Price Elasticity

Price Elasticity measures how sensitive consumer demand is to a change in price. In hotel revenue management, it quantifies how much booking volume changes when a room rate increases or decreases. A property with elastic demand sees bookings fall sharply when rates rise; one with inelastic demand retains occupancy even at higher prices.

Formula

Price Elasticity of Demand (PED) = % Change in Quantity Demanded ÷ % Change in Price

A PED of −1.5 means a 10% rate increase leads to a 15% drop in bookings. Values between 0 and −1 are "inelastic" (demand is relatively insensitive to price); values below −1 are "elastic" (demand is highly sensitive).

Example

A hotel raises its standard rate from €100 to €110 — a 10% increase. Bookings fall from 80 to 68 room-nights — a 15% decrease.
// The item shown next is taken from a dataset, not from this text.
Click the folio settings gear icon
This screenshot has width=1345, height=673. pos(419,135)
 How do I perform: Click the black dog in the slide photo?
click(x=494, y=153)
PED = −15% ÷ 10% = −1.5  (elastic)

The same hotel during a city-wide conference sees bookings drop only 3% when rates rise 10%, giving a PED of −0.3 (inelastic). The revenue manager can push rates more aggressively during the event.

Why it matters

Understanding price elasticity allows revenue managers to set rates that maximise total revenue, not just occupancy. Inelastic segments — business travelers, guests at unique or remote destinations — can absorb rate increases without proportional demand loss. Leisure and budget-sensitive segments are typically more elastic and require greater pricing discipline.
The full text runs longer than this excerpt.